<中瀬ゆかりのブックソムリエ2023>遠い家族―母はなぜ無理心中を図ったのか―:前田勝著を紹介。
ニッポン放送あなたとハッピー!2023年5月日11放送分
新潮社の中瀬ゆかりさんが番組内のコーナー紹介した本と、お話をざっくりまとめて載せていきます。 番組はこちら!radikoでも聴けますよ!
毎回、話題の本が登場!さぁ、今週はどんな本と出合えるでしょうか?早速見て行きましょう。
遠い家族―母はなぜ無理心中を図ったのか―:前田勝
作品内容
18歳の春、母が義父を殺して自死した。あれから16年、ひとり取り残された僕は母の生涯を辿る旅に出た。日本に出稼ぎに行った韓国人の母を求めながら、韓国と台湾で暮らした幼少期。日本で母と義父と過ごした中高時代。そして、「あの日」までの経緯。母親に愛されたいと願った息子が心中事件の背景を綴るノンフィクション。(Amazonより)
放送内容
以下、番組内の話の要点になる部分を簡潔に載せています。
・冒頭からものすごい状況が描かれる。義父を殺した母。母もまた飛び降り自殺を図る。
・複雑な家庭環境で育つなか、言葉も解らないまま日本に来た前田氏。
・淡々と冷静な筆致で語られるおいたち。しかし、その内容は壮絶。
・文章が上手いので中瀬さんはライターがまとめたのか担当者に聞いたところ、ものすごく苦労しながらご本人が書いたということにまずびっくりした。
・加害者の息子になってしまったため、義父の親族から恨みの言葉を浴びる。
・しかし、自分の母親を決して否定しない前田氏。
・母の遺書には「人生捨てたものじゃない」と書かれていた。内容も少し不思議なもの。
・自身の事件のことを舞台化し演じたりしている。
・人はこんなに辛い目に遭っても、ちゃんと再生していくってことの貴重な記録。
・色々辛いことがあっても、彼に比べれば大したことじゃないことでへこんでいたことに気づく。
・本を読んで、それでも人生は続くし、顔を上げて生きていくんだ...ということを強く語り掛けられた気がしました。
前田勝プロフィール
1983年、韓国人の母と台湾人の父の下、韓国で生まれる。

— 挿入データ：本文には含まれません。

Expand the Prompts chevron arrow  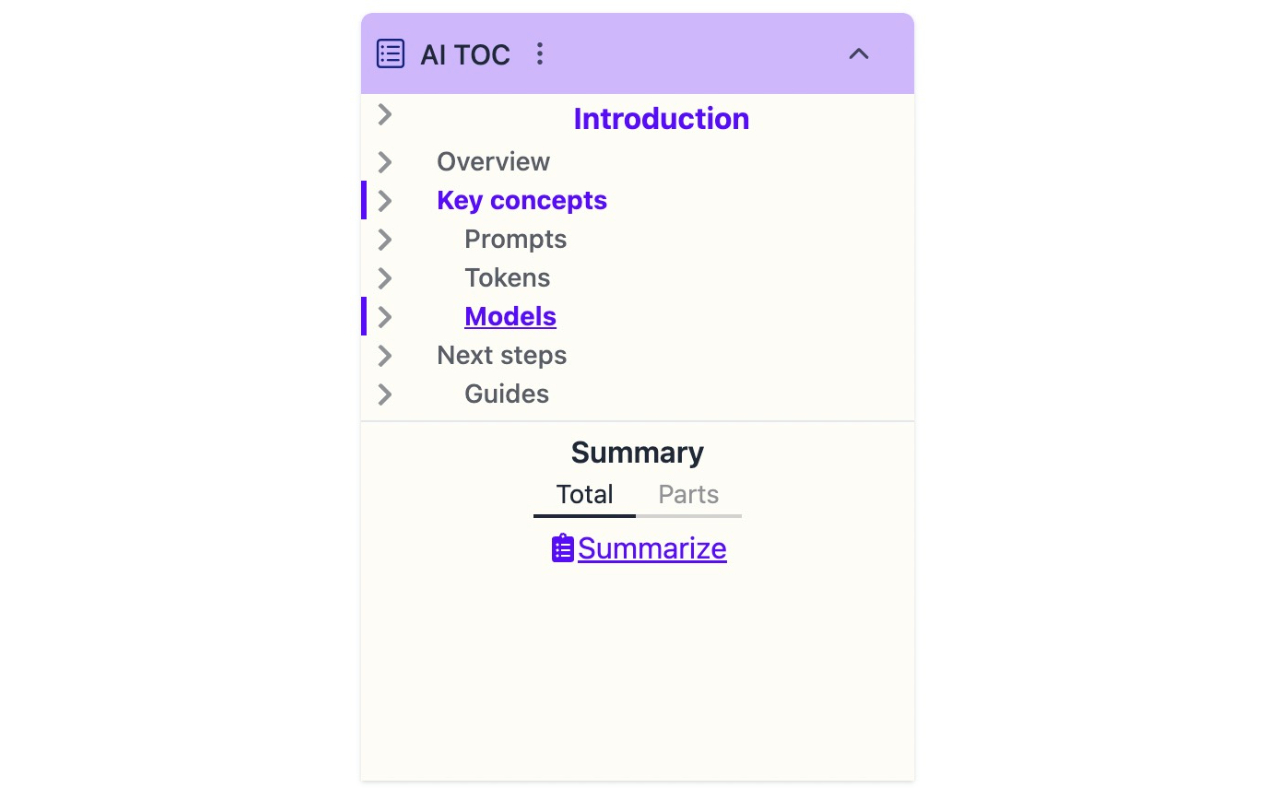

7歳まで韓国、12歳まで台湾で暮らす。日本人と再婚した母に呼ばれて12歳で来日。大学入学直前、母が義父を殺して無理心中を図る。大学中退後、東京NSCに入学。卒業後は舞台俳優となる。客演の傍ら劇団を主宰し、母の事件を描いた舞台を上演。2018年、ドキュメンタリー番組「ザ・ノンフィクション」に出演し、母の生涯を辿る。同番組は北米最大級のメディアコンクール「ニューヨーク・フェスティバル2019」ドキュメンタリー・人物伝記部門で銅賞を受賞。2021年『茜色に焼かれる』(石井裕也監督)で映画初出演。舞台にも立ち続けている。(新潮社著者プロフィールより)
感想
前田勝さん、ご存じでしょうか?私はネットで検索して確認しましたが、存じませんでした。話の内容から年輩の方を想像していたのですが、1983年生まれとのこと、まだ40歳くらいの方だったのですね。いやぁ..なんか絶句です。色々調べていたら、フジテレビのザ・ノンフィクションの番組でも取り上げられたみたいですね。前田さんがそのような経験を持ちながら演ずる舞台の方も気になりました。それでは、また来週。